The purpose of this document is both educational and practical. Educationally speaking, I will demonstrate the equivalent relationships between constraints that can be imposed to identify or “anchor” the scale of an IRT model. I’ll mostly focus on the Rasch Model. Practically speaking, I will show the syntax that needs to be employed to accomplish all this using functions with Phil Chalmer’s mirt package.
9.1.1 The indeterminacy of the logit scale
When we measure things like length, duration and temperature, a key decision point for the measuring scale is the definition of the scale’s origin or zero point, and a unit. For height and duration, the origin for most measuring scales is pretty straightforward: it represents no length, or no passage of time. For temperature, this is more complicated, because for the two most commonly used scales, Celsius and Fahrenheit, zero on the scale doesn’t mean no temperature. In other words, temperature is typically measured on an interval scale, while height and duration are measured on ratio scales. In the context of educational and psychological attributes, we typically only aspire to a measuring scale with interval properties. But this means we need to purposefully define what a “0” means, or to transform the scale such that there is no 0.

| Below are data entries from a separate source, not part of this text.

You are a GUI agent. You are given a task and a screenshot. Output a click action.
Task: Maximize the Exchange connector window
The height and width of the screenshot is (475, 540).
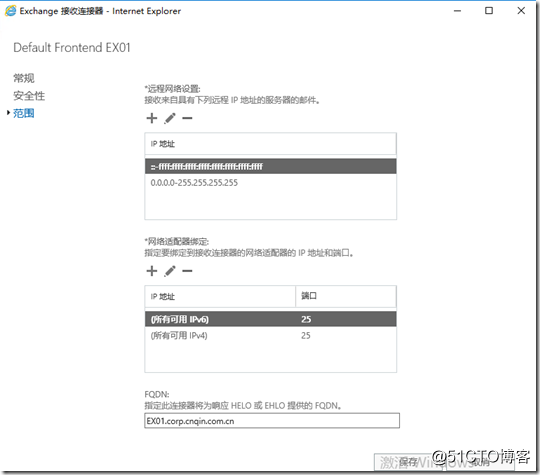tap(489, 11)
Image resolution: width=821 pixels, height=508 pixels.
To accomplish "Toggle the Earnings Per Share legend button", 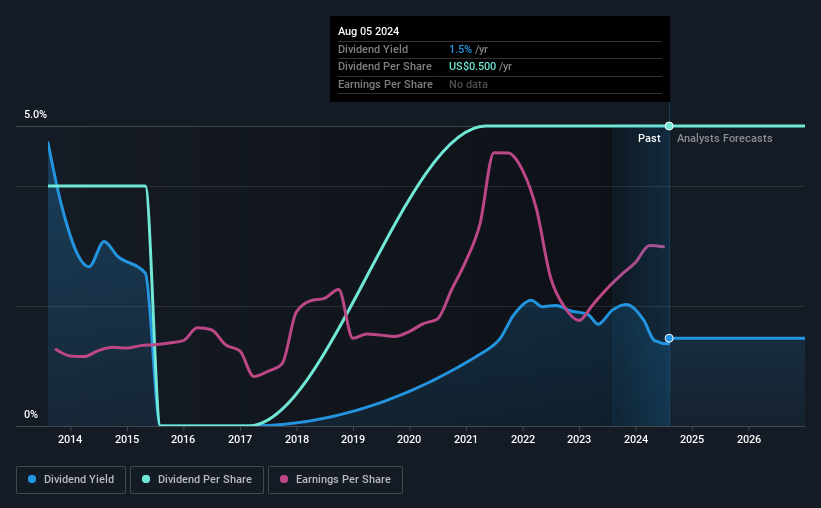I will click(x=335, y=480).
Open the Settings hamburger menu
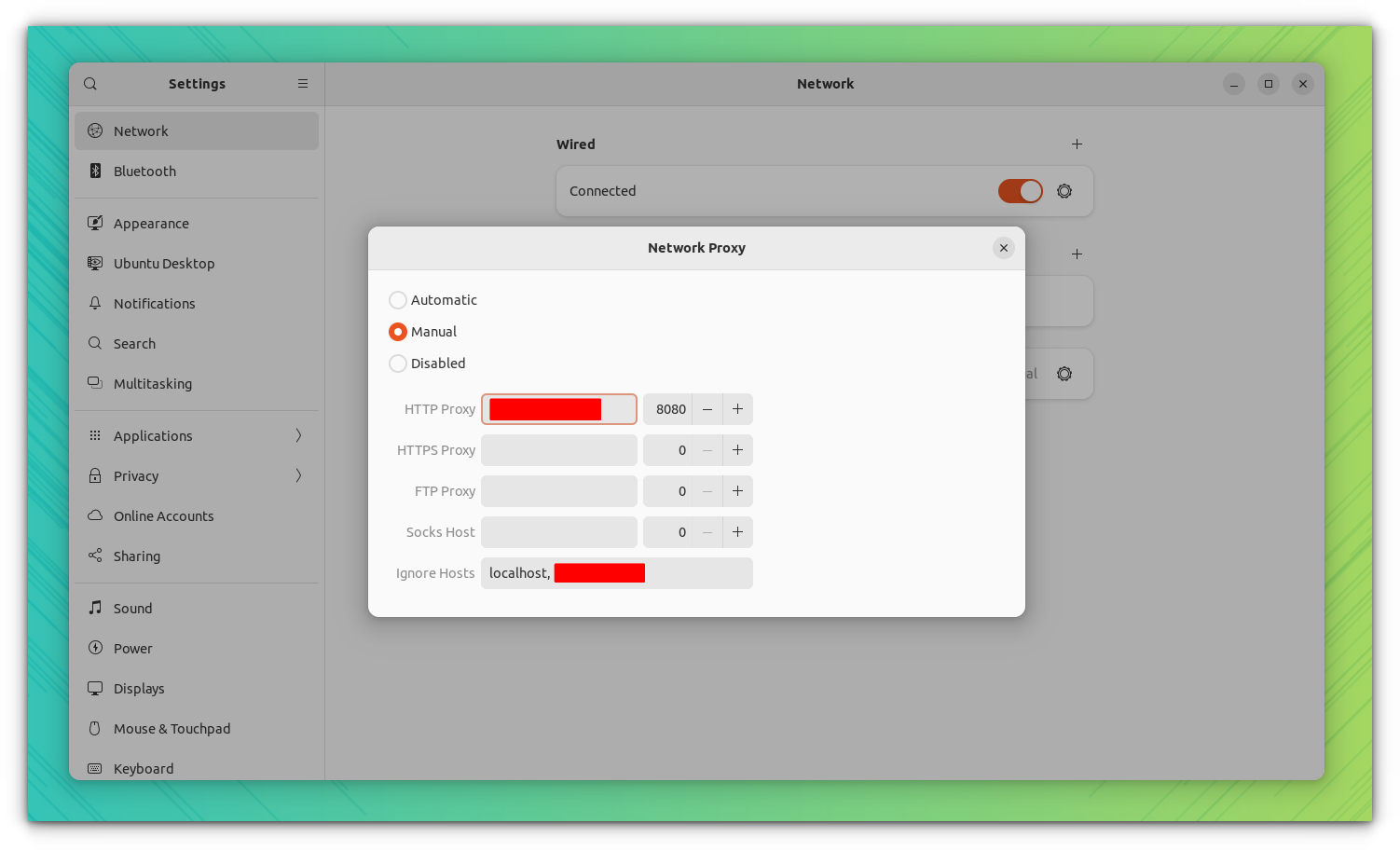Image resolution: width=1400 pixels, height=851 pixels. pos(302,83)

We also need to define the unit of the scale. For length we could choose inches or feet, millimeters or centimeters. For temperature we could choose degrees C and F. In some sense the choice is arbitrary (e.g., should we use centimeters or inches?) But in another sense the choice is critical because it depends on the precision that is desired and our ability to enact a measuring procedure that accurately record these distinctions (e.g., should we use meters, centimeters or millimeters?)
It is easy to see the arbitrary nature of the logit scale in the context of an IRT model. Consider the logit formulation of the 2PL
\[ logit(X_{pi})=a_i(\theta_p-b_i) \] There are many many different combinations of \(a_i\), \(b_i\) and \(\theta_p\) that will produce the same log odds of a correct item response. A key feature of IRT models is that they make it possible to locate persons and items on a common scale. But without imposing constraints, there is no way to establish an unambiguous interpretation for the distance between the location of any item and the location of any person.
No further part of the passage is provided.